Cannon Street station
|London Cannon Street|
Location of Cannon Street in Central London
|Local authority||City of London|
|Managed by||Network Rail|
|Number of platforms||7|
|OSI||Bank, Mansion House |
|National Rail annual entry and exit|
|Original company||South Eastern Railway|
|Pre-grouping||South Eastern and Chatham Railway|
|1 September 1866||Opened|
|5 June 1926||Closed|
|28 June 1926||Reopened|
|5 August 1974||Closed|
|9 September 1974||Reopened|
|Lists of stations|
| London Transport portal
UK Railways portalCoordinates:
Cannon Street station, also known as London Cannon Street, is a central London railway terminus and connected London Underground station located on Cannon Street in the City of London. It was built on the site of the medieval Steelyard, the trading base in England of the Hanseatic League, and opened in 1866.
It is situated within fare zone 1 and is one of 17 railway stations in the United Kingdom directly managed by Network Rail. Mainline railway services out of Cannon Street are operated by Southeastern; the Underground station is on the Circle and District lines between Monument and Mansion House.

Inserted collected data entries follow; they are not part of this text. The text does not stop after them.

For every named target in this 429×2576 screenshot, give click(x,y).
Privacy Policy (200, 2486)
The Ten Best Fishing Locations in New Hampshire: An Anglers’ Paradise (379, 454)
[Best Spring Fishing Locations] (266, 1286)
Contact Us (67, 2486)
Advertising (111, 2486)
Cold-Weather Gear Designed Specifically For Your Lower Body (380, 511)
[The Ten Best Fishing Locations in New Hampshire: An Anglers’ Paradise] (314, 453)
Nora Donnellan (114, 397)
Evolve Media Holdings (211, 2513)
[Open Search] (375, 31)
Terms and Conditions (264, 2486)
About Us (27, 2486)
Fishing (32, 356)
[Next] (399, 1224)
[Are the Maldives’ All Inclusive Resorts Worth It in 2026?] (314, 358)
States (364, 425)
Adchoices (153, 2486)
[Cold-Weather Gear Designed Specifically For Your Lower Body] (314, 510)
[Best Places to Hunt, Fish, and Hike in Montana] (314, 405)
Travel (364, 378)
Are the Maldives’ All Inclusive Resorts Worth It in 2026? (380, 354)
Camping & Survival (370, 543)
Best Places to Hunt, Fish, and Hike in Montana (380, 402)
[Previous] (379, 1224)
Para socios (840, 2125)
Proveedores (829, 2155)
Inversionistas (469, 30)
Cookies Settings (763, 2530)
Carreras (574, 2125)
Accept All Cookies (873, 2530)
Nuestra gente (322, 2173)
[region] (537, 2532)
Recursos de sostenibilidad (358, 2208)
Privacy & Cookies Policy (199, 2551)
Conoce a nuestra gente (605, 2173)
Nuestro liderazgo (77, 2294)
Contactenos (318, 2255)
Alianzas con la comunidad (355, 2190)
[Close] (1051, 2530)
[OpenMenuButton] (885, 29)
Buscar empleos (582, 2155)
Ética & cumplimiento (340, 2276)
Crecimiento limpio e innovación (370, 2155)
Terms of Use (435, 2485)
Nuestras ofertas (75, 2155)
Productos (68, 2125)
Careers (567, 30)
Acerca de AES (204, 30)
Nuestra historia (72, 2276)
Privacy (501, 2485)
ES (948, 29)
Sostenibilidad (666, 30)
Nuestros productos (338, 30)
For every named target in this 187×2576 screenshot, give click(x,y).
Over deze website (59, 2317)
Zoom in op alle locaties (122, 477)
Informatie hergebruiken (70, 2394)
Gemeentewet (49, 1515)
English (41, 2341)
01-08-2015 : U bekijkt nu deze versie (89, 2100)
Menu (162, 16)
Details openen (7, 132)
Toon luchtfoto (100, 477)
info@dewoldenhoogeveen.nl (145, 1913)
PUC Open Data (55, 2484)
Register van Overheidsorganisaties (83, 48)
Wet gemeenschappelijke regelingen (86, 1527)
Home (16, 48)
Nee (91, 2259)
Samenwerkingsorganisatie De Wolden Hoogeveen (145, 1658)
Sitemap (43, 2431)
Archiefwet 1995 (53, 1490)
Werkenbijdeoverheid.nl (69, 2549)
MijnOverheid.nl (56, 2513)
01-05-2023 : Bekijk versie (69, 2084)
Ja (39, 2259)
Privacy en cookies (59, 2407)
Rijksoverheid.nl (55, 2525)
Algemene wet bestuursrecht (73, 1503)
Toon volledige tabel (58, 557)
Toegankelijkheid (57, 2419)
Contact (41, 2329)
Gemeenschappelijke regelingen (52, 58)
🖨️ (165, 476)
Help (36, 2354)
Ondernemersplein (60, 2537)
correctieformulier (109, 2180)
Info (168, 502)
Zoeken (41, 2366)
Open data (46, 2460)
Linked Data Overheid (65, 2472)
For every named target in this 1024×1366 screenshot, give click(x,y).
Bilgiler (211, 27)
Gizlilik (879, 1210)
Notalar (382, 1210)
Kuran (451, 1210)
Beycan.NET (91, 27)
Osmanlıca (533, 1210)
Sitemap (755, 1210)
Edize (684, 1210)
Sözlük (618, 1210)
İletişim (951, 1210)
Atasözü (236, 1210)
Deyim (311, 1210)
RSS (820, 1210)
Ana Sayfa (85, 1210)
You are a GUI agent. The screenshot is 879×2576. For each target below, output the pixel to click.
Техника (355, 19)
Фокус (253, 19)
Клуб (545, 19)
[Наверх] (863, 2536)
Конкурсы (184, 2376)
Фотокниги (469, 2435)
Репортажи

Cannon Street is a terminal station approached across the River Thames by the Cannon Street Railway Bridge and has entrances on Cannon Street itself and Dowgate Hill. Its approach by rail is by a triangular connection to both London Bridge and Charing Cross. There were originally eight platforms; a refurbishment in the late 1990s removed the original platform 1.
Opened by the South Eastern Railway on 1 September 1866, the original station building was designed by Sir John Hawkshaw and J. W. Barry and was characterised by its two Wren-style towers, 23 ft (7.0 m) square and 135 ft (41 m) high, which faced on to the River Thames. The towers supported a 700 ft (210 m) long iron train shed crowned by a high single arch, almost semicircular, of glass and iron. To this was joined in 1867 an Italianate style hotel and forecourt designed by E. M. Barry which provided much of the station's passenger facilities as well as an impressive architectural frontispiece to the street. This arrangement was very similar to that put in place at Charing Cross. The station is carried on a brick viaduct over Upper Thames Street. Below this viaduct there are remains of a number of Roman buildings, which form a scheduled ancient monument. Barry's five-storey City Terminus Hotel underwent two changes of name: first to Cannon Street Hotel, and later, as an office block, to Southern House.
From 5–28 June 1926 the Southern Railway carried out various works, including the rebuilding of the platforms, relaying of the tracks and installation of a new system of electrical signalling – the four-aspect colour light scheme. The station was also renovated and the glass roof cleaned. The number of platforms was reduced from nine to eight, with five set aside for the new electric trains. The signal box spanning the width of the railway bridge was removed.
The station, which had been subject to structural neglect prior to the Second World War, suffered extensive bomb damage and was hit by several incendiary devices which damaged the roof. A high explosive also hit platform 8. The original glass roof had been removed before the war in an attempt to save it; the factory in which the roof was stored was itself badly bombed, destroying the roof.
The station's prime location coupled with the property boom of the 1950s and the need for British Rail to seek alternative revenue streams made war-damaged Cannon Street a prime target for property developers.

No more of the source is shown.